Start of Block
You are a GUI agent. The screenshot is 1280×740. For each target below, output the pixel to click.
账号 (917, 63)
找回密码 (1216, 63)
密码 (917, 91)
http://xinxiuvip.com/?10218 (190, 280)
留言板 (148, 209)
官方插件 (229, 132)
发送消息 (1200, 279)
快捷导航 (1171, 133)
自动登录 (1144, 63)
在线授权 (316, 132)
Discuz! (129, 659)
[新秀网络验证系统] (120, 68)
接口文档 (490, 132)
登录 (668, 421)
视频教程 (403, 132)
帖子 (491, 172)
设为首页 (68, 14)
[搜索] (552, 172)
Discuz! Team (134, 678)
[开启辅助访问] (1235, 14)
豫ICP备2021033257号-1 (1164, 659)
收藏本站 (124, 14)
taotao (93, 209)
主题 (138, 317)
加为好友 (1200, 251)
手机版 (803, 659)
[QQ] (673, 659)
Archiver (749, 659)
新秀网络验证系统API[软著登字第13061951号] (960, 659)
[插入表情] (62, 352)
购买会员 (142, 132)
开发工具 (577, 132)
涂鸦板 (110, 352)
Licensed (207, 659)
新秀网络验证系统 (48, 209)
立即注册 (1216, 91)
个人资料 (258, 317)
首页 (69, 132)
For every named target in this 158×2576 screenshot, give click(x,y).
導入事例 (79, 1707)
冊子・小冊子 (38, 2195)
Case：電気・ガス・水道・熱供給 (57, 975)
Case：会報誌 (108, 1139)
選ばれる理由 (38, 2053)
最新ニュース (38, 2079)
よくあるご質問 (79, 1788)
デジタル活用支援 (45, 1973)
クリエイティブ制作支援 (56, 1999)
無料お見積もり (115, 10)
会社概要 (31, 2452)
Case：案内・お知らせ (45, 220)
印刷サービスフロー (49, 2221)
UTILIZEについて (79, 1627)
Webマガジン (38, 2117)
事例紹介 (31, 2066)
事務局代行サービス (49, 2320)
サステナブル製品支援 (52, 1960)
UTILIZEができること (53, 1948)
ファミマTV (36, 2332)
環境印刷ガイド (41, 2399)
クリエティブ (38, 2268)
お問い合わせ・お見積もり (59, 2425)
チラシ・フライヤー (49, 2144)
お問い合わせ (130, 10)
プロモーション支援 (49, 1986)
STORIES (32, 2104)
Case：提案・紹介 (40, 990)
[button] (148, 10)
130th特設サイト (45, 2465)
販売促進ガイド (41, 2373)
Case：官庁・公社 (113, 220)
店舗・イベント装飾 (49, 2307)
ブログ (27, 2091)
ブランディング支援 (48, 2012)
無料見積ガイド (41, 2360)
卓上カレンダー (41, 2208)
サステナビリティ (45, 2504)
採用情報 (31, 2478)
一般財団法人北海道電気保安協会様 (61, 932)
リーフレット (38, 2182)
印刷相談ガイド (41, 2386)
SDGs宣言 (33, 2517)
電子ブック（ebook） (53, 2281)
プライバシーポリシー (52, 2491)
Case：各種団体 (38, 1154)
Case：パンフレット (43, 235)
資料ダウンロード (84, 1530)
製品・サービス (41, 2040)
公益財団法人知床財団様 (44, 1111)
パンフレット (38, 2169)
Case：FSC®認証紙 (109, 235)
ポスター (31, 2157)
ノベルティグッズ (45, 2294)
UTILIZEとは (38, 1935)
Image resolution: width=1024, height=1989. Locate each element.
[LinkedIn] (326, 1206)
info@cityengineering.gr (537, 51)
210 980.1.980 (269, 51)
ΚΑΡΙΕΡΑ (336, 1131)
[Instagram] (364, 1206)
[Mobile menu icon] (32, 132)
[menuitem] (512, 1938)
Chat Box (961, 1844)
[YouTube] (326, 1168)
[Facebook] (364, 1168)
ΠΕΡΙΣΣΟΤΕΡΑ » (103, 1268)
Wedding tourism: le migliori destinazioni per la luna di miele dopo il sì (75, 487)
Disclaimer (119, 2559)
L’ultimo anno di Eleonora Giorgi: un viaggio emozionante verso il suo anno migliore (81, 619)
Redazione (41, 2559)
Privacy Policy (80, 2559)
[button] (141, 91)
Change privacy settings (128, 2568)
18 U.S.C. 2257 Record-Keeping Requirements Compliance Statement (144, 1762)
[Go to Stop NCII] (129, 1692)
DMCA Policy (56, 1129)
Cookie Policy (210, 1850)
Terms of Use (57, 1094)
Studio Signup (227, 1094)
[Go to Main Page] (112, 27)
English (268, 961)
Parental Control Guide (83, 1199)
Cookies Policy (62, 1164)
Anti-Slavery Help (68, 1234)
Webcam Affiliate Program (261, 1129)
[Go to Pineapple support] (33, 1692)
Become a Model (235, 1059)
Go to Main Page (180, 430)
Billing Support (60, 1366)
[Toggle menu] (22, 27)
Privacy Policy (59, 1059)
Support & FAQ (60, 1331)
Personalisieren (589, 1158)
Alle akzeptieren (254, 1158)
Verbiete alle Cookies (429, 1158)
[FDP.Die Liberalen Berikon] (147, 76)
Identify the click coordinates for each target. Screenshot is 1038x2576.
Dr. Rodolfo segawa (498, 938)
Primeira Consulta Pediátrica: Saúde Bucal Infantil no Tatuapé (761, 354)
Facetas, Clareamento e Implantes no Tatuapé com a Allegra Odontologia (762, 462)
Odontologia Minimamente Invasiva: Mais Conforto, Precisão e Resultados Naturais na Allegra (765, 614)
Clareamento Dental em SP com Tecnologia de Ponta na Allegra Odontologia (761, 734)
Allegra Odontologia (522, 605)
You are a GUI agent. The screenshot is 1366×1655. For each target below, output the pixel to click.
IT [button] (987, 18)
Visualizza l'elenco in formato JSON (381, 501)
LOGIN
End of Block
• _Exercise goal_:
Copy word for word the stretch of entries above from the line that has "Discuz! Team (134, 678)" through the line that has "よくあるご質問 (79, 1788)", both ends included, and nothing outside it.

• _Answer for this exercise_:
Discuz! Team (134, 678)
[开启辅助访问] (1235, 14)
豫ICP备2021033257号-1 (1164, 659)
收藏本站 (124, 14)
taotao (93, 209)
主题 (138, 317)
加为好友 (1200, 251)
手机版 (803, 659)
[QQ] (673, 659)
Archiver (749, 659)
新秀网络验证系统API[软著登字第13061951号] (960, 659)
[插入表情] (62, 352)
购买会员 (142, 132)
开发工具 (577, 132)
涂鸦板 (110, 352)
Licensed (207, 659)
新秀网络验证系统 (48, 209)
立即注册 (1216, 91)
个人资料 (258, 317)
首页 (69, 132)
For every named target in this 158×2576 screenshot, give click(x,y).
導入事例 (79, 1707)
冊子・小冊子 (38, 2195)
Case：電気・ガス・水道・熱供給 (57, 975)
Case：会報誌 (108, 1139)
選ばれる理由 (38, 2053)
最新ニュース (38, 2079)
よくあるご質問 (79, 1788)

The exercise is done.